Call Me Irresistible (Wynette, Texas #5)(92)
"He's had the locks changed, and I want to be back in my own place." She didn't mention the surveillance camera he intended to finish installing today. The fewer people who knew about that, the better.
"Yes, well, we can't always get what we want," Birdie said, channeling her inner Mick Jagger. "Are you ever planning to think about somebody other than yourself?"
"Mom! It's good she's going back. Why do you have to be so negative?"
"I'm sorry, Haley, but you refuse to acknowledge what a mess Meg has made of everything. Yesterday, at Francesca's . . . You weren't there, so you can't possibly-"
"I'm not deaf. I heard you on the phone with Shelby."
Apparently the code of silence had a few holes.
Birdie nearly upset her drink as she got up from her chair. "We're all doing our best to clean up your messes, Meg Koranda, but we can't do it by ourselves. We could use a little cooperation." She grabbed her jacket and strode away, her red hair blazing in the sun.
Haley crumbled her cookie inside the wax-paper square. "I think you should go back to the church."
"You seem to be the only one." As Haley stared off into the distance, Meg regarded her with concern. "Obviously, I'm not doing a great job dealing with my own problems, but I know something's bothering you. If you want to talk, I'll listen."
"I don't have anything to talk about. I need to get back to work." Haley grabbed her mother's abandoned soda cup along with the macerated cookie and returned to the snack shop.
Meg headed back to the clubhouse to pick up the drink cart. She'd left it near the drinking fountain, and just as she got there, a very familiar, very unwelcome figure came striding around the corner of the clubhouse. Her designer sundress and Louboutin stilettos suggested she hadn't shown up for a round of golf. Instead, she beat a determined path toward Meg, her stilettos tap-tap-tapping along the asphalt, then going silent as she stepped into the grass.
Meg resisted the urge to hold up her fingers in the sign of the cross, but as Francesca came to a stop in front of her, she couldn't repress a groan. "Please don't say what I think you're going to say."
"Yes, well, I'm not precisely on top of the world about this, either." A quick flick of her hand pushed the Cavalli sunglasses to the top of her head revealing those luminous green eyes, the lids dusted with bronze, and silky dark mascara embracing her already thick lashes. What little makeup Meg had begun the day with, she'd sweated off hours ago, and while Francesca smelled of Quelques Fleurs, Meg smelled of spilled beer.
She looked down at Ted's diminutive mother. "Could you at least hand me a gun first so I can kill myself?"
"Don't be foolish," Francesca retorted. "If I had a gun, I'd have already used it on you." She swatted at a fly that had the audacity to buzz too close to her exquisite face. "Our guest cottage is detached from the house. You'll have it all to yourself."

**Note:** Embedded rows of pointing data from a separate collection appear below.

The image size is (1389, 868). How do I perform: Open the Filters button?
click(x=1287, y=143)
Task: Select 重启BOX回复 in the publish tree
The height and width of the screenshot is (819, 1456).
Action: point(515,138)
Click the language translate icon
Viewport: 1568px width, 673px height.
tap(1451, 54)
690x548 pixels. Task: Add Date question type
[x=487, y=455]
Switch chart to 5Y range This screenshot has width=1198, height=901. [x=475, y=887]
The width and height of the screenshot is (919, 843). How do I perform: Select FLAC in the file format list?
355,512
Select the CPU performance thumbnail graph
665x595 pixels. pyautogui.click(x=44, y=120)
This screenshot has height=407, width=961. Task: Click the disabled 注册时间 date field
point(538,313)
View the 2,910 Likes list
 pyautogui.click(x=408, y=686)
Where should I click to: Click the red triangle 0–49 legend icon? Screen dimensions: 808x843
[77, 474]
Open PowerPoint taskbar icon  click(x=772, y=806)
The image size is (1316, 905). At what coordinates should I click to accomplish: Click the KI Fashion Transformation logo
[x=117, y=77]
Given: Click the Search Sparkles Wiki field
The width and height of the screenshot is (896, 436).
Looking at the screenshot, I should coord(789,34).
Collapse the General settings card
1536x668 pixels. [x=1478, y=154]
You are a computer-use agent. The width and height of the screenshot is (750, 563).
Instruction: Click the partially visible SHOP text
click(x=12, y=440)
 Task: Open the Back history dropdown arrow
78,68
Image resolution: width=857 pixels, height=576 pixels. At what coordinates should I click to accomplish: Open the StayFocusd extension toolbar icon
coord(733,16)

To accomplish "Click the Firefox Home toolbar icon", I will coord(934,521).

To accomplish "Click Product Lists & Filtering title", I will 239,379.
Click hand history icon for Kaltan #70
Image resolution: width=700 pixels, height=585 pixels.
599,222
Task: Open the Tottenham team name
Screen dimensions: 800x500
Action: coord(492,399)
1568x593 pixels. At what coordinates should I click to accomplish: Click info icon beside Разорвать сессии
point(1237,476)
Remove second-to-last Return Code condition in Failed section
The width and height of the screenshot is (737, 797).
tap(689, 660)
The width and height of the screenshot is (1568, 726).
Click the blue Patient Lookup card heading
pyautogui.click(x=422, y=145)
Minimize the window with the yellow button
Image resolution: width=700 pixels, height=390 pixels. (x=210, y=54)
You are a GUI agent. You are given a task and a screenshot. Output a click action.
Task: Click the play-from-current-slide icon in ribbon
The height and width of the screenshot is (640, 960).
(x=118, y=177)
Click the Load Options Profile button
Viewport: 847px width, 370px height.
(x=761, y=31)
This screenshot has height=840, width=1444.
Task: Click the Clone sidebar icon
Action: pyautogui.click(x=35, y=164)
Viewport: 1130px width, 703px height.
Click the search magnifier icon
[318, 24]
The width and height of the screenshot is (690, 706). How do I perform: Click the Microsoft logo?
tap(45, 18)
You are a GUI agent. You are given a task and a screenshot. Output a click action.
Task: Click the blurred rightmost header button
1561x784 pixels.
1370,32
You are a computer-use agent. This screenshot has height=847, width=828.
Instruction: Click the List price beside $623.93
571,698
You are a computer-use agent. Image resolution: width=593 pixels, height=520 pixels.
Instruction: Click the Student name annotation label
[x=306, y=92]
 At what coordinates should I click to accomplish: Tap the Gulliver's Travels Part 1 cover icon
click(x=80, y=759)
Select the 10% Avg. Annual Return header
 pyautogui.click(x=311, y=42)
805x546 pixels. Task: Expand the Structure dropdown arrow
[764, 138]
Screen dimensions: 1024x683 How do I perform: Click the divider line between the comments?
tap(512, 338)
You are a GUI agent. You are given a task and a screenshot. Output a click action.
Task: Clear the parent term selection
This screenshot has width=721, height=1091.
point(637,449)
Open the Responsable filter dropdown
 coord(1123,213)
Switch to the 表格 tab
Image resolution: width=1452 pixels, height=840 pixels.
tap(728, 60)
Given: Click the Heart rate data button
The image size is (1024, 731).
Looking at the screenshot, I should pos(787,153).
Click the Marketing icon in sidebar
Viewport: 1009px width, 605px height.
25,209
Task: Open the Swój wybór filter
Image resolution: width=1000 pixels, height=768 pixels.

"Do I get to call you Mom, too?"
"Good God, no." Something happened to the corner of her mouth. A grimace? A smirk? Impossible to tell. "Call me Francesca like everyone else."
"Peachy." Meg slipped her fingers into her pocket. "Out of curiosity, is anybody in this town even remotely capable of minding her own business?"
"No. And that's why I insisted from the beginning that Dallie and I keep a place in Manhattan. Did you know Ted was nine years old the first time he came to Wynette? Can you imagine how many of the local peculiarities he'd have picked up if he'd lived here from birth?" She sniffed. "It doesn't bear thinking about."
"I appreciate the offer, just as I appreciated Shelby's offer and Birdie Kittle's, but would you please inform your coven that I'm going back to the church."
"Ted will never allow that."
"Ted doesn't get a vote," Meg snapped.
Francesca gave a small coo of satisfaction. "Proving you don't know my son nearly as well as you think you do. The guest cottage is unlocked, and the refrigerator is stocked. Don't even think about defying me." And off she went.
Across the grass.
Down the cart path.
Tap . . . tap . . . Tap . . . tap . . . Tap . . . tap . . .
Meg reviewed her miserable day as she pulled out of the employees' parking lot that evening and headed down the service drive toward the highway. She had no intention of moving into Francesca Beaudine's guesthouse, or Shelby Traveler's, or the Wynette Country Inn. But she also wasn't staying with Ted. As angry as she might be with the meddling women of this town, she wouldn't thumb her nose at them, either. No matter how awful they were, how intrusive and judgmental, they were doing what they believed was right. Unlike so many other Americans, the inhabitants of Wynette, Texas, didn't understand the concept of citizen apathy. They also had reality on their side. She couldn't live with Ted as long as the Skipjacks were around.